The answer should consist of all the entries, repeated word for word.
==== GIVEN ENTRIES ====
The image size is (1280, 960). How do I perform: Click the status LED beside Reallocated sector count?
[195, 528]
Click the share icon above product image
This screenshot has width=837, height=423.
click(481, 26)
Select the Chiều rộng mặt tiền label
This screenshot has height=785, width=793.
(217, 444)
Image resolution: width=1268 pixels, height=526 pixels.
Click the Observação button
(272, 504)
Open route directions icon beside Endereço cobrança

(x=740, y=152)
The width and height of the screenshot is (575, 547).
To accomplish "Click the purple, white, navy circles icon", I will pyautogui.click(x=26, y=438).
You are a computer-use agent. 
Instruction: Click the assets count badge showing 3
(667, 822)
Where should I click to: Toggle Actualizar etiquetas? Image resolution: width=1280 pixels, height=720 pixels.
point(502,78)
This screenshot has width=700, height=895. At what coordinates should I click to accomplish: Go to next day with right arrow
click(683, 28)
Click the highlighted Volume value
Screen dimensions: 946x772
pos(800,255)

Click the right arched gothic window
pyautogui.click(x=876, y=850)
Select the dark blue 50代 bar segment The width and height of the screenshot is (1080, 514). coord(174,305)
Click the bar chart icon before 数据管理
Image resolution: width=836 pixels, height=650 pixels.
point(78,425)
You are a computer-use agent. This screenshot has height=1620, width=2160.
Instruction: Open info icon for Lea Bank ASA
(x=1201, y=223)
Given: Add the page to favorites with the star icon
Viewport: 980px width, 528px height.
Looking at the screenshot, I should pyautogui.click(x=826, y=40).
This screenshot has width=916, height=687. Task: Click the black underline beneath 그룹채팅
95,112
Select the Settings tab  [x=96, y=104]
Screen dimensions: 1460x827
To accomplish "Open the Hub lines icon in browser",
====
— EXERCISE RESULT —
The image size is (1280, 960). How do I perform: Click the status LED beside Reallocated sector count?
[195, 528]
Click the share icon above product image
This screenshot has width=837, height=423.
click(481, 26)
Select the Chiều rộng mặt tiền label
This screenshot has height=785, width=793.
(217, 444)
Image resolution: width=1268 pixels, height=526 pixels.
Click the Observação button
(272, 504)
Open route directions icon beside Endereço cobrança

(x=740, y=152)
The width and height of the screenshot is (575, 547).
To accomplish "Click the purple, white, navy circles icon", I will pyautogui.click(x=26, y=438).
You are a computer-use agent. 
Instruction: Click the assets count badge showing 3
(667, 822)
Where should I click to: Toggle Actualizar etiquetas? Image resolution: width=1280 pixels, height=720 pixels.
point(502,78)
This screenshot has width=700, height=895. At what coordinates should I click to accomplish: Go to next day with right arrow
click(683, 28)
Click the highlighted Volume value
Screen dimensions: 946x772
pos(800,255)

Click the right arched gothic window
pyautogui.click(x=876, y=850)
Select the dark blue 50代 bar segment The width and height of the screenshot is (1080, 514). coord(174,305)
Click the bar chart icon before 数据管理
Image resolution: width=836 pixels, height=650 pixels.
point(78,425)
You are a computer-use agent. This screenshot has height=1620, width=2160.
Instruction: Open info icon for Lea Bank ASA
(x=1201, y=223)
Given: Add the page to favorites with the star icon
Viewport: 980px width, 528px height.
Looking at the screenshot, I should pyautogui.click(x=826, y=40).
This screenshot has width=916, height=687. Task: Click the black underline beneath 그룹채팅
95,112
Select the Settings tab  [x=96, y=104]
Screen dimensions: 1460x827
To accomplish "Open the Hub lines icon in browser",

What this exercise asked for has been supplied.